ABOUT THIS EXERCISE » Please give back the listing below in full. Change nothing.

EXERCISE MATERIALS »
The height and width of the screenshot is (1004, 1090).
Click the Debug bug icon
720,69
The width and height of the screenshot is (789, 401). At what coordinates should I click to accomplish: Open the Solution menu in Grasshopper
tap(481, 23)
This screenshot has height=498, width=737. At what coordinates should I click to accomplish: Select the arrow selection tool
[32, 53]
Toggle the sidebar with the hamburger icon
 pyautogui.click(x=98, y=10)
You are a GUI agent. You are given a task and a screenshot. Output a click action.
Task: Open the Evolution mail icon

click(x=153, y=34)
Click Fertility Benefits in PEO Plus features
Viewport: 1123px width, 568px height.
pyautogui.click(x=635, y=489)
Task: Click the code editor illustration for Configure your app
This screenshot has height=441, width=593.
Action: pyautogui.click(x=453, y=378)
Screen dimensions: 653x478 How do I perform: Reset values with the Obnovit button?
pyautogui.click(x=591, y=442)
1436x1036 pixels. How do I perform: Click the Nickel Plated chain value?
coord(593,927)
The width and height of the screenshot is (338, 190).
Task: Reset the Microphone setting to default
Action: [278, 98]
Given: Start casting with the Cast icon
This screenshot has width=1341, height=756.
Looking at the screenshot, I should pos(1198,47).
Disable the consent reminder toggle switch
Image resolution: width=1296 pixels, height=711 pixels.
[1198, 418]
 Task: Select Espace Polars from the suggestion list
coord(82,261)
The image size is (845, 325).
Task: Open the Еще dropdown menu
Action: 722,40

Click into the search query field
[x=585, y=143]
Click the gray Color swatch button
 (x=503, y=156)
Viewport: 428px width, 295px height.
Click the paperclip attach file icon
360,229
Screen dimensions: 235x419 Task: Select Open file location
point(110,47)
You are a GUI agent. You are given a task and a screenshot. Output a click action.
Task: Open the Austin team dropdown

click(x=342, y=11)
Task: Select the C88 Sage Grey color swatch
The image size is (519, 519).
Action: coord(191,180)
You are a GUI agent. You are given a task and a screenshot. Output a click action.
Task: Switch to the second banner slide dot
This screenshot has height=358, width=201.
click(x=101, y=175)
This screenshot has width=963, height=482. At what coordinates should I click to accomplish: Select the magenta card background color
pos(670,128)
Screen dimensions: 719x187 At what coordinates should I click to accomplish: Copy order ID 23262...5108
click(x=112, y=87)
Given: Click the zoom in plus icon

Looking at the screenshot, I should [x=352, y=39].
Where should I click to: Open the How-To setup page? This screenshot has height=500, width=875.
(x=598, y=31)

ANSWER TO THIS TASK »
The height and width of the screenshot is (1004, 1090).
Click the Debug bug icon
720,69
The width and height of the screenshot is (789, 401). At what coordinates should I click to accomplish: Open the Solution menu in Grasshopper
tap(481, 23)
This screenshot has height=498, width=737. At what coordinates should I click to accomplish: Select the arrow selection tool
[32, 53]
Toggle the sidebar with the hamburger icon
 pyautogui.click(x=98, y=10)
You are a GUI agent. You are given a task and a screenshot. Output a click action.
Task: Open the Evolution mail icon

click(x=153, y=34)
Click Fertility Benefits in PEO Plus features
Viewport: 1123px width, 568px height.
pyautogui.click(x=635, y=489)
Task: Click the code editor illustration for Configure your app
This screenshot has height=441, width=593.
Action: pyautogui.click(x=453, y=378)
Screen dimensions: 653x478 How do I perform: Reset values with the Obnovit button?
pyautogui.click(x=591, y=442)
1436x1036 pixels. How do I perform: Click the Nickel Plated chain value?
coord(593,927)
The width and height of the screenshot is (338, 190).
Task: Reset the Microphone setting to default
Action: [278, 98]
Given: Start casting with the Cast icon
This screenshot has width=1341, height=756.
Looking at the screenshot, I should pos(1198,47).
Disable the consent reminder toggle switch
Image resolution: width=1296 pixels, height=711 pixels.
[1198, 418]
 Task: Select Espace Polars from the suggestion list
coord(82,261)
The image size is (845, 325).
Task: Open the Еще dropdown menu
Action: 722,40

Click into the search query field
[x=585, y=143]
Click the gray Color swatch button
 (x=503, y=156)
Viewport: 428px width, 295px height.
Click the paperclip attach file icon
360,229
Screen dimensions: 235x419 Task: Select Open file location
point(110,47)
You are a GUI agent. You are given a task and a screenshot. Output a click action.
Task: Open the Austin team dropdown

click(x=342, y=11)
Task: Select the C88 Sage Grey color swatch
The image size is (519, 519).
Action: coord(191,180)
You are a GUI agent. You are given a task and a screenshot. Output a click action.
Task: Switch to the second banner slide dot
This screenshot has height=358, width=201.
click(x=101, y=175)
This screenshot has width=963, height=482. At what coordinates should I click to accomplish: Select the magenta card background color
pos(670,128)
Screen dimensions: 719x187 At what coordinates should I click to accomplish: Copy order ID 23262...5108
click(x=112, y=87)
Given: Click the zoom in plus icon

Looking at the screenshot, I should [x=352, y=39].
Where should I click to: Open the How-To setup page? This screenshot has height=500, width=875.
(x=598, y=31)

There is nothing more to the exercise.